Records supplied:
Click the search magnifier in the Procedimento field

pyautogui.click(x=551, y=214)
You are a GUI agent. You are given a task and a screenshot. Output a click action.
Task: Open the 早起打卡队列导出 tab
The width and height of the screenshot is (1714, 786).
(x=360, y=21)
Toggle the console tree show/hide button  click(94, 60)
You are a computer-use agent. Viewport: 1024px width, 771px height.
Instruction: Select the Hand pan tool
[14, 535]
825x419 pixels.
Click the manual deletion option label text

Assignment:
Output only the lines running from the line with "The width and" through the final line of the data, inclusive.

Exercise result:
The width and height of the screenshot is (1714, 786).
(x=360, y=21)
Toggle the console tree show/hide button  click(94, 60)
You are a computer-use agent. Viewport: 1024px width, 771px height.
Instruction: Select the Hand pan tool
[14, 535]
825x419 pixels.
Click the manual deletion option label text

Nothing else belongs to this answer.